这是我的代码:
def get_data():
data = []
with open('/project/XX/data/lucene.txt') as f:
for line in f:
line = line.strip()
question, answer = line.split('\t')
data.append((question, answer))
return data
directory = SimpleFSDirectory(Paths.get("/project/lucene_index/"))
analyzer = WhitespaceAnalyzer()
def index():
preprocess_start_time = time.time()
config = IndexWriterConfig(analyzer)
config.setOpenMode(IndexWriterConfig.OpenMode.CREATE)
writer = IndexWriter(directory, config)
data = get_data()
q = FieldType()
q.setStored(True)
q.setTokenized(True) # True if this field’s value should be analyzed by the Analyzer.
a = FieldType()
a.setStored(True)
a.setTokenized(False) # True if this field’s value should be analyzed by the Analyzer.
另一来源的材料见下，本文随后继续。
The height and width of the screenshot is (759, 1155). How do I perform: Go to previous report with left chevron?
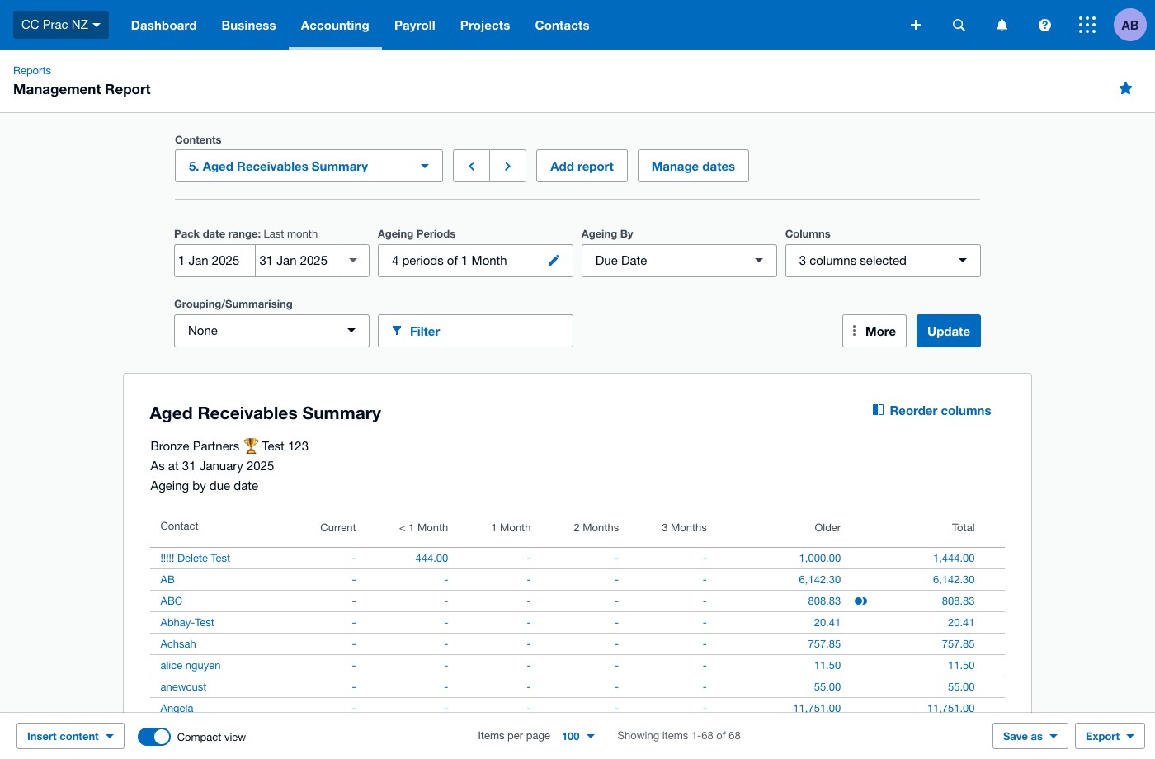point(472,166)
for question, answer in data:
print(question, answer)
doc = Document()
doc.add(Field('question', question, q))
doc.add(Field('answer', answer, a))
writer.addDocument(doc)
print('Indexed %d persons.' % len(data))
writer.close()
preprocess_end_time = time.time()
output_file = open("lucene_time_calc.txt", "a")
output_file.write(
"Lucene Preprocessing time (Indexing) = " + str(preprocess_end_time - preprocess_start_time) + " secs\n")
output_file.close()
print("Indexing completed \n")
def search(q):
print('Searching text "%s".' % q)
reader = DirectoryReader.open(directory)
searcher = IndexSearcher(reader)
query = QueryParser('question', analyzer).parse(q)
print(query)
results = searcher.search(query, 1000)
score_docs = results.scoreDocs
print('Found %d hits:' % results.totalHits)
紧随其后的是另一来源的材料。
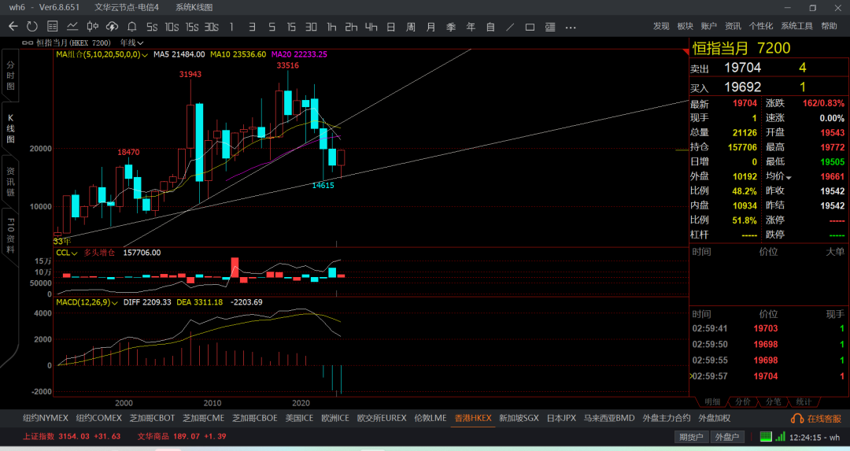The image size is (850, 451).
Task: Click the back arrow icon
Action: coord(13,27)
for score_doc in score_docs:
doc = searcher.doc(score_doc.doc)
score = score_doc.score
question = doc['question']
answer = doc['answer']
print('[%f]: "%s": "%s"' % (score, question, answer))
reader.close();
directory.close();
search(q)返回0。 我的lucene版本是6.4.1。我的文档是空白的。 我将standardAnalyzer更改为WhitespaceAnalyzer,得到的结果相同。 当我更改版本时,它给我一个错误: “版本”没有属性“ LUCENE_40”。我以这个例子为例。 这里发生了什么?